Work instruction A.
In the autumn blog post below, retype the part that begins at the words "When we’re always" and stops after "if left unchecked.".
Work instruction B.
According to the autumn blog post below, why is it so important to have a healthy way to process your thoughts and experiences?

Text section.
It’s autumn / fall season once again, and right now I have a beautiful view of auburn, orange, red, gold and green leafy trees. I am delighted, now that I am out of the city once more, to be able to watch squirrels scamper in my parents’ garden, to see magpies and a garden fox and to hear birdsong. In the city where I usually live, there are plenty of parks and green spaces, but in order to get to them I have to walk through the city, cross traffic and share the space once there with other people. In this pandemic year, it is a welcome relief to have some quiet space, to simply be able to look out the window and see trees and birds without having to go anywhere to enjoy such a peaceful autumnal scene. I find that watching the leaves gently shiver and the branches sway in the breeze calms my mind somewhat.
Yet, we may face seasons in our lives when our surroundings are not conducive to rest, whether because of other people, circumstances, stressors or events. Further still, we may also experience times where regardless of whether our external environments are peaceful or problematic, our own psychological processes cause us pain.
I am well versed with such struggles. I know that a troubled mind is not necessarily calmed by peaceful surroundings, and I also know that in difficult circumstances we may find a resilience to overcome the odds and challenges that we may not have realised, despite the suffering that may bring us to such a realisation.
Whatever situation you find yourself in presently, it is important to consider your thoughts. I have written many articles on this previously so if you are interested please browse my blog if you need encouragement with your thoughts, mental health and well being.
This year has been a lot to process. If like me you’ve ever experienced times of ‘burn out’, you’ll know the awful feelings of stress, anxiety and heightened fight-flight-freeze responses that living in a reactive state to your circumstances can bring.
When we’re always on the go, always wound up, battling racing thoughts and constantly on survival mode, then our bodies react with stress hormones such as adrenaline and cortisol and this can take a toll on our long term physical, mental, psychological and emotional health if left unchecked.
That’s why it is so important to have a way to process your thoughts and experiences in a healthy way.

Input data.
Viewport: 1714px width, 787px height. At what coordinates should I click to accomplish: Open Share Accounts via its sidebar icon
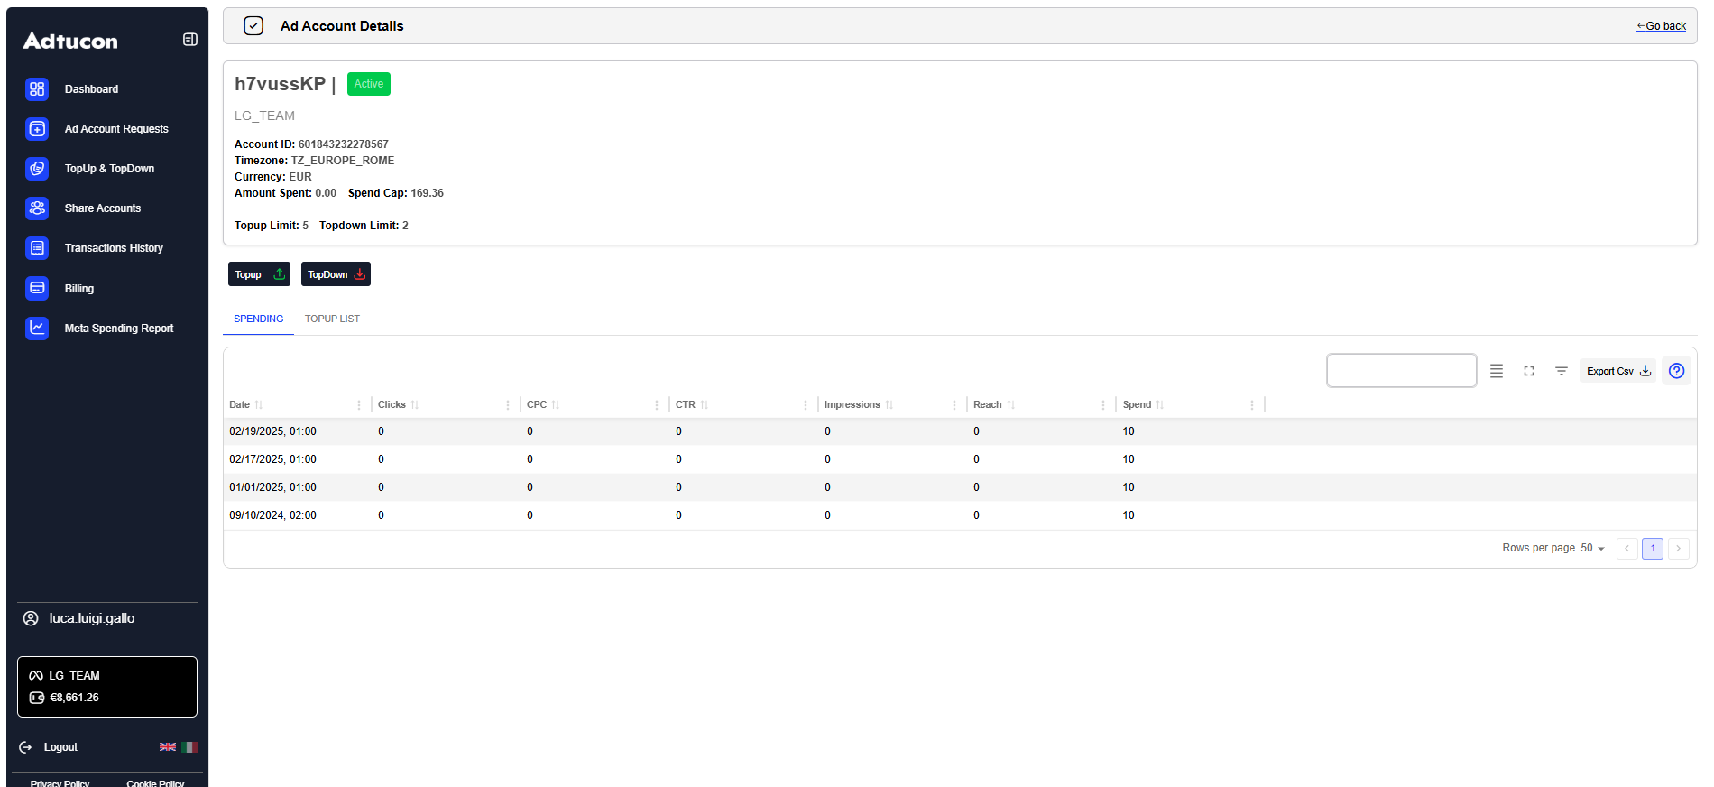(x=37, y=208)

Response A.
When we’re always on the go, always wound up, battling racing thoughts and constantly on survival mode, then our bodies react with stress hormones such as adrenaline and cortisol and this can take a toll on our long term physical, mental, psychological and emotional health if left unchecked.

Response B.
When we are always on the go, wound up, fighting racing thoughts and stuck in survival mode, our bodies react with stress hormones such as adrenaline and cortisol. If left unchecked, this can take a toll on our long-term physical, mental, psychological and emotional health.